8 mars/Nord-Kivu: un notable de Rutshuru exige justice pour les crimes et dénonce les violences faites aux femmes

Cette problématique de la guerre à l’Est de notre pays a des conséquences néfastes multidimensionnelles :

  • Déplacement de populations ;
  • Pertes en vue humaines estimées à plus de 20millions;
  • Destruction des habitations, écoles et Églises ;
  • Milliers des femmes et filles sont violées .
    Dans le cadre de mon intervention, je voudrais m’apaisantir sur le dernier point.
    Le problème des violences sexuelles au Nord Kivu ( surtout dans les zones occupées par les rebelles devrait faire l’objet d’une attention particulière de la communauté nationale qu’internationale à partir des guerres qui ont éclaté depuis trois décennies. Durant lesquelles un grand nombre de filles et de femmes ont été victimes de viols par les parties au conflit.
    Au Nord Kivu en général et particulièrement à Rutshuru, la population civile est toujours confrontée à ces exactions et de nombreuses filles et femmes sont victimes de violences sexuelles. Les femmes ayant subit des violences sexuelles sont souvent réticentes à porter plainte, à la fois par peur ou par honte. Dans la majorité des cas, ce sont les victimes qui sont stigmatisées et les auteurs des crimes ne sont pas poursuivis.
    En effet, une femme victime de viol au Nord Kivu, risque de se faire expulser de son foyer voir de sa communauté.
    A ce risque, s’ajoute la difficulté pour beaucoup de femmes d’accéder à la justice et aux réparations, notamment dans certaines parties reculées Nord Kivu. Les auteurs de ces crimes profitent ainsi d’un climat d’impunité généralisé pour continuer à commettre leurs exactions. A l’heure actuelle, l’impunité est un des principaux facteurs expliquant la perpétuation de ces crimes.

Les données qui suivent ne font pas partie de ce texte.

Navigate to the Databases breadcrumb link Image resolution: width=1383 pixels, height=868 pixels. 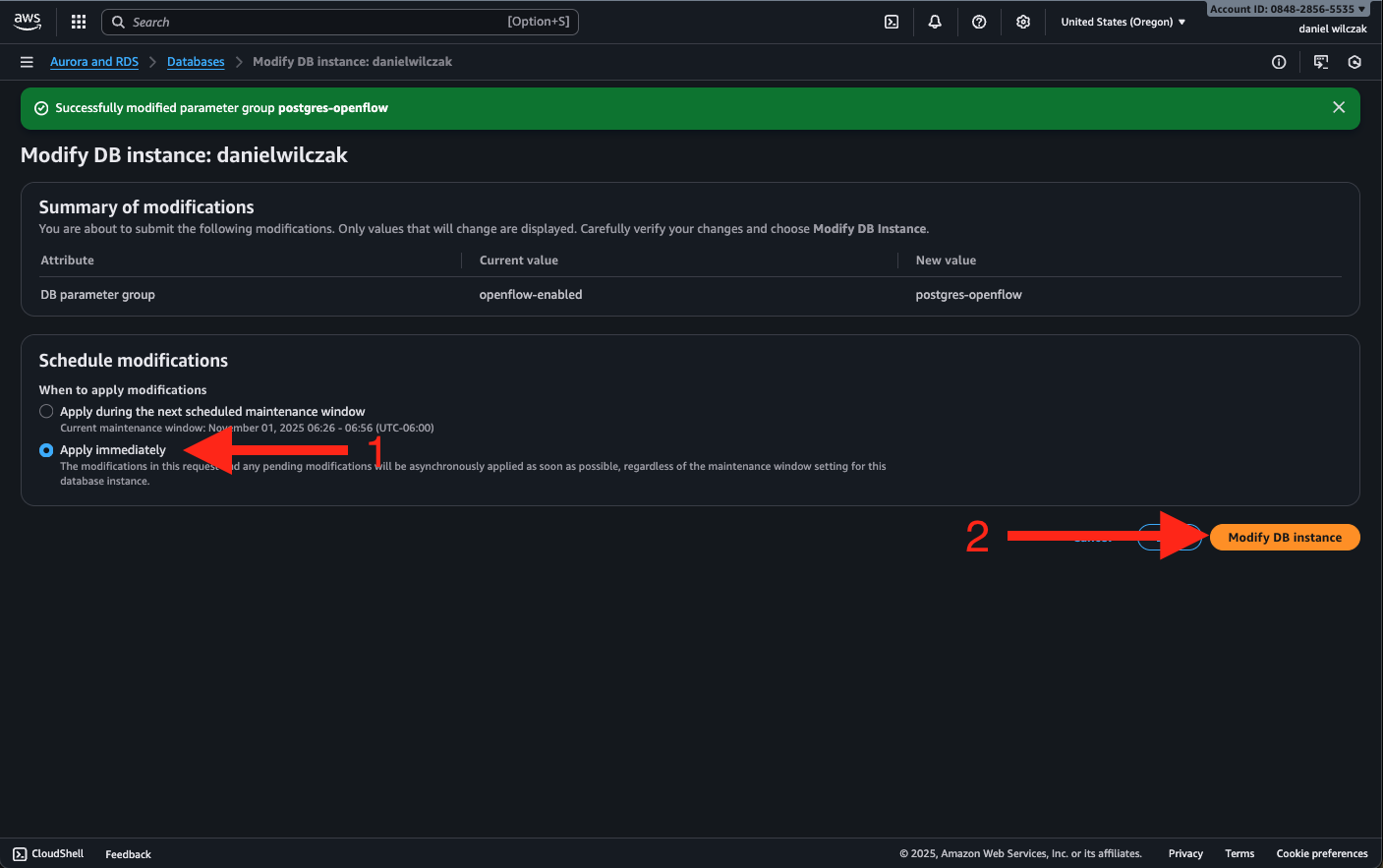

Les violences contre les femmes, y compris les violences sexuelles, ne sont pas uniquement le fait des groupes armés et des groupes rebelles, mais également de civils. Bien que la violence sexuelle perpétrée par des civils soit inhérente au conflit armé. Cette violence s’inscrit dans un contexte plus large de discriminations et d’inégalités dont les femmes sont victimes.

« Les femmes et filles de Rutshuru vivent une situation dramatique en ce moment, nos mères et nos sœurs se font violer dans des champs, les autres se font tabasser et laisser mortes, difficile d’aller cultiver leurs champs, ni puiser de l’eau car elles ont peur, et à cause de cela, les gens meurent de faim, les enfants souffrent de la mal nutrition, des bombes leur tombent dessus même dans les camps où ils essayent de trouver refuge on les poursuit. La guerre au nord Kivu, laisse non seulement Les orphelins, mais aussi bcp de femmes brisées et traumatisées par la violence.

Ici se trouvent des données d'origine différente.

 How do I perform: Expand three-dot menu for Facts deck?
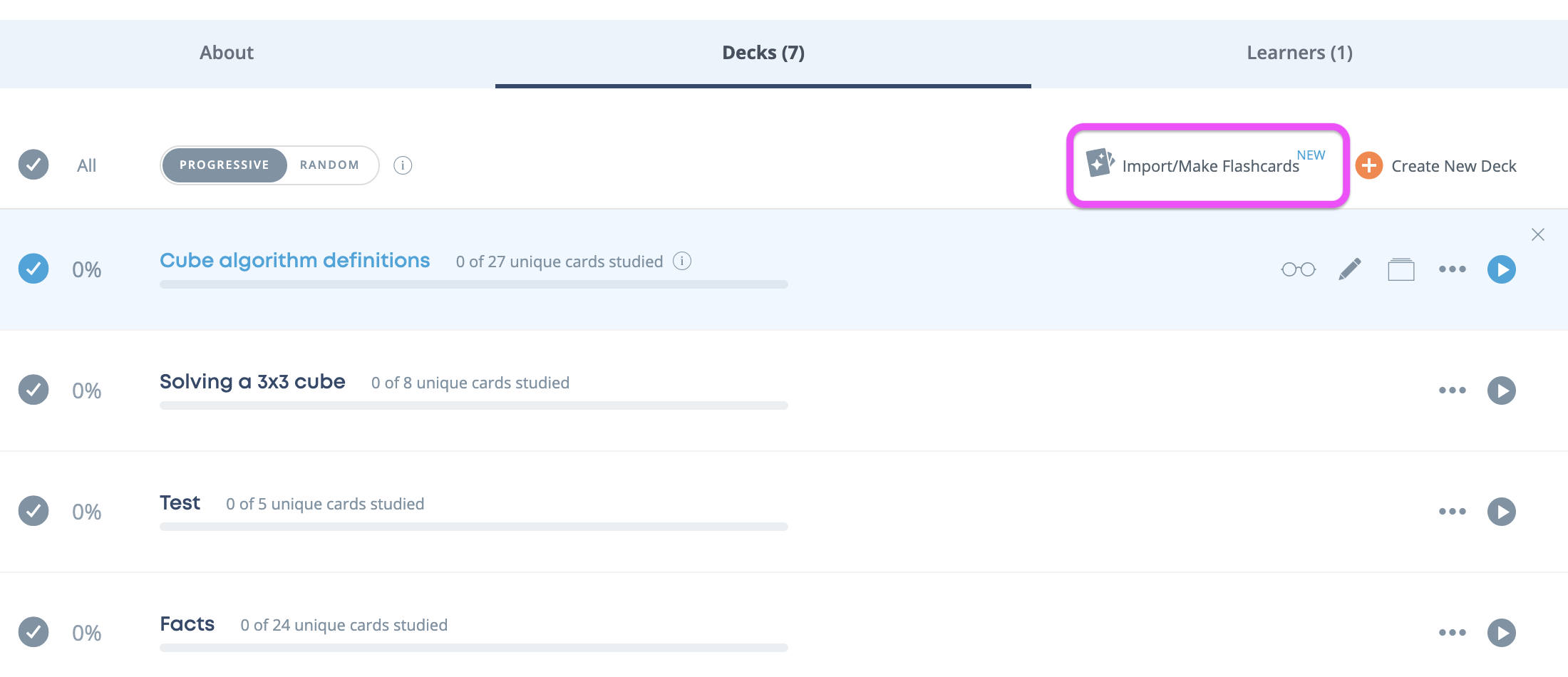coord(1453,633)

Dans mon village, les femmes sont victimes des viols et après elles sont répudiées par leurs maris, comme par leur partenaire. En fin de compte, elles ne savent pas se prendre en charge. Surtout si ça s’est passé aux champs elle aura peur de se rendre encore aux champs.

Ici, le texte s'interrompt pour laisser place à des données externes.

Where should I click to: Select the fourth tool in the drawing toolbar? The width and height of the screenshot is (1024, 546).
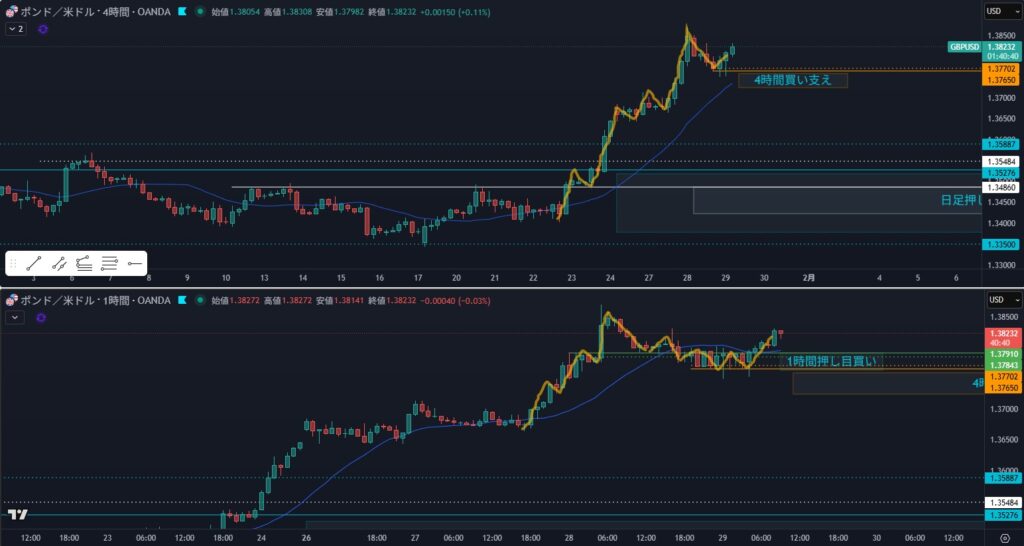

Moi tant qu’un enfant de Rutshuru, je dis Stop au massacre, stop au viole.
Même s’il l y a la guerre, on n’est pas censé faire n’importe quoi, surtout pas abuser de nos Mamans, nos Sœurs, tantes, nièces et cousines.
Dans les normes de la lutte, il est temps que les médias parlent de ces violences qui se passent à l’Est de la RDC.